DoubleSharp is a non-profit organization established to present artistic and educational events with excellence, creativity, and diversity in order to actively promote the appreciation of contemporary and world music and to challenge, educate, and enrich our audiences. DoubleSharp is dedicated to researching contemporary and world music and to enriching American and world audiences with musics of other cultures.  For more information, call (425) 802-3503 or visit www.DoubleSharp.org

 

Nonsequitur is a non-profit organization dedicated to the presentation of experimental music and sound art: contemporary / post-classic composition, improvisation, electro-acoustic and computer music, minimalism, sound poetry, radio art, sound installations, field recordings, microtonality, newly invented instruments, "lower case sound", historical avant garde, and various unclassifiable hybrids.

 

Program

 

Saturday, July 21, 2007, 7-8 pm

Chapel Performance Space at Good Shepherd Center

4649 Sunnyside Ave.
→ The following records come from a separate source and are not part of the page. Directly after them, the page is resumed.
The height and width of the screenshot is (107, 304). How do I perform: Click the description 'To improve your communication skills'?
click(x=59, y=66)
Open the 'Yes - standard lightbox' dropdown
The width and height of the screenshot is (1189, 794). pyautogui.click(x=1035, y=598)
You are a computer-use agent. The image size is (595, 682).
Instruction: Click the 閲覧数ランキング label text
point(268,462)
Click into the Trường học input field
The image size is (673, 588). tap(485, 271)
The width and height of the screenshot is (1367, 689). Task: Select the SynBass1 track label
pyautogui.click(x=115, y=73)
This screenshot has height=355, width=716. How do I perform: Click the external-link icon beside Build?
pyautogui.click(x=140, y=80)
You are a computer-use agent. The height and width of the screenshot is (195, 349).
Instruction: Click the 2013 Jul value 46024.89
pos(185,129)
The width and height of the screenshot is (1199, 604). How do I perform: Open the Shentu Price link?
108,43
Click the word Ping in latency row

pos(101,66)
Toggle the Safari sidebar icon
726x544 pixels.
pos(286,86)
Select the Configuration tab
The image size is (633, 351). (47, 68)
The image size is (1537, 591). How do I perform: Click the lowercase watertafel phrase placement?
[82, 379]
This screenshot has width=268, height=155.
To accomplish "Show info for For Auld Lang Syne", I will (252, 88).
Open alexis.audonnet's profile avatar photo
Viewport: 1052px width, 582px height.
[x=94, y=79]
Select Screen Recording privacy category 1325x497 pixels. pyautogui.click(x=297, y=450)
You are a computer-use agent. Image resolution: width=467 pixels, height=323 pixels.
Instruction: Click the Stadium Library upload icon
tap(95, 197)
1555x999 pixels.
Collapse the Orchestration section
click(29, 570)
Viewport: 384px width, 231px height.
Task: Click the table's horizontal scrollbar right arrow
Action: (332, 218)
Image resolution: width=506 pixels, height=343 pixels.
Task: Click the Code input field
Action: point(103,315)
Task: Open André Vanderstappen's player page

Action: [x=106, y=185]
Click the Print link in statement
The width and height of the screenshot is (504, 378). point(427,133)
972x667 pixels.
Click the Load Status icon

N., Seattle (in Wallingford, just south of 50th St.)

 

DoubleSharp presents members of the Seattle Chamber Players and Russian artists

 

Traditional                                 Ancient Ritual Russian Folk Songs                                                                                                          Juliana Svetlichnaia, vocals and traditional Russian

folk instruments

 

Antanas Kučinskas                    Magic Flute for flute and tape                                                  
(Lithuania)                                            Paul Taub, flute

 

Derek Bermel                           Coming together for clarinet and cello                          

(United States)                                      Laura DeLuca, clarinet

                                                            Joshua Roman, cello

 

Michel van der Aa                     Memo for violin and portable cassette recorder  

(Netherlands)                                        Mikhail Shmidt, violin

 

Georgy Sviridov                         Waltz

(Russia)                                    Snowstorm

Traditional                                 Russian Folk Songs       

                                                            Anna Stovall, guitar    

            Luba Malkina, domra

 

Admission is free.

 

The Good Shepherd Center is located in Seattle’s Wallingford neighborhood at 4649 Sunnyside Ave. N. (just south of 50th St., one block east of Meridian), on the fourth floor.